_About this task_: Keep the images out and copy every entry below exactly.

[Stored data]
+++

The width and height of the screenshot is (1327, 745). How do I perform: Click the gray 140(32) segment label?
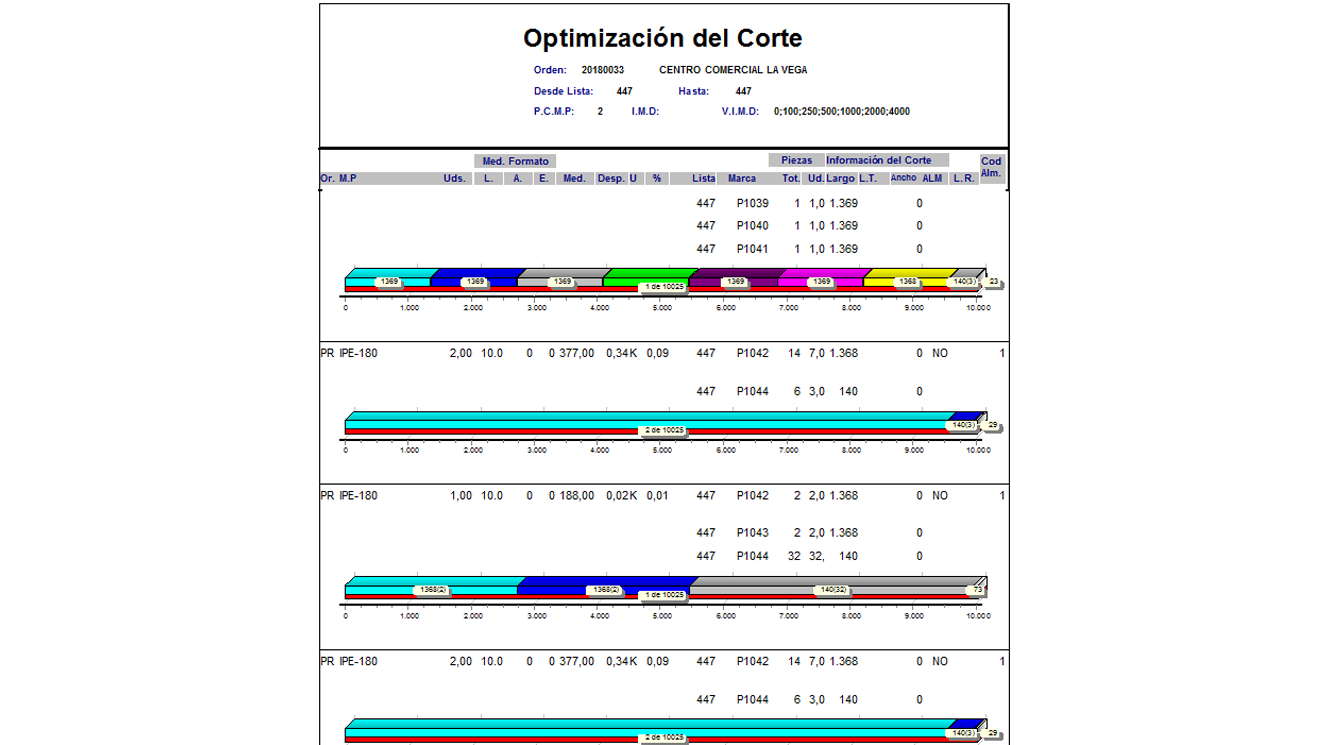[832, 590]
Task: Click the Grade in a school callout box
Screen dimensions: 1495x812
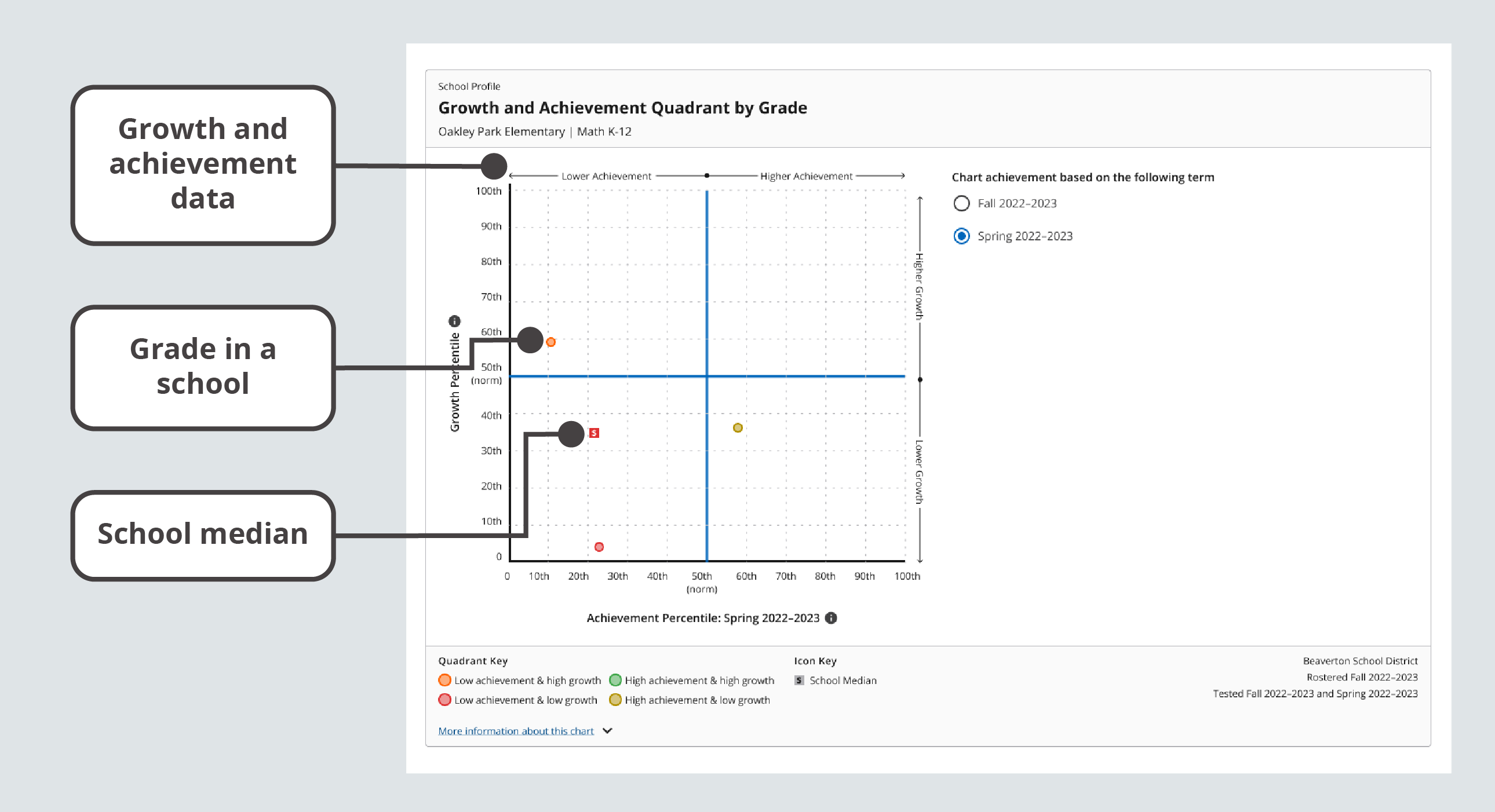Action: [203, 367]
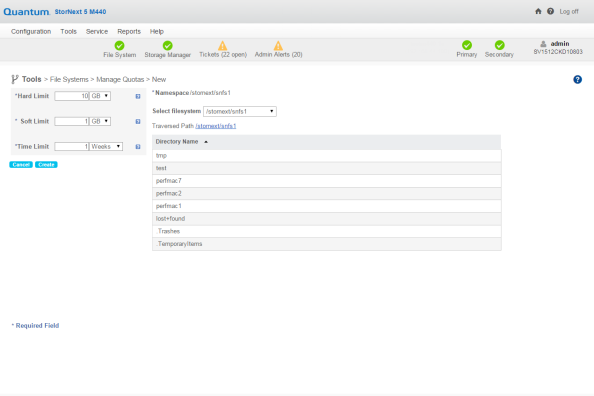The height and width of the screenshot is (396, 594).
Task: Open the Configuration menu
Action: 31,31
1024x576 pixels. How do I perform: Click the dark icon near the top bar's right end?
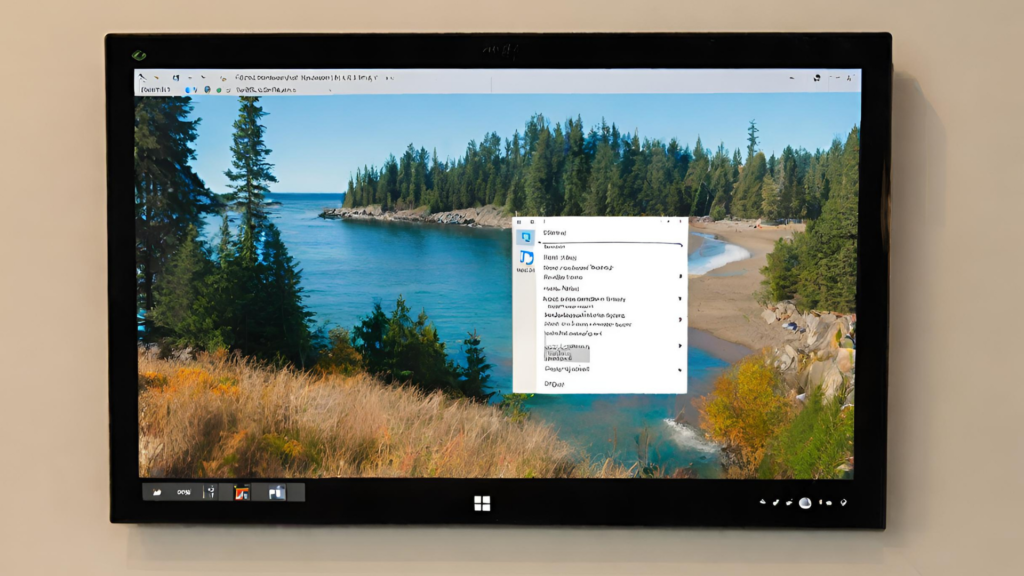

+++

_Answer to this exercise_:
The width and height of the screenshot is (1327, 745). How do I perform: Click the gray 140(32) segment label?
[832, 590]
Task: Click the Grade in a school callout box
Screen dimensions: 1495x812
Action: [203, 367]
The height and width of the screenshot is (396, 594).
Task: Open the Configuration menu
Action: 31,31
1024x576 pixels. How do I perform: Click the dark icon near the top bar's right end?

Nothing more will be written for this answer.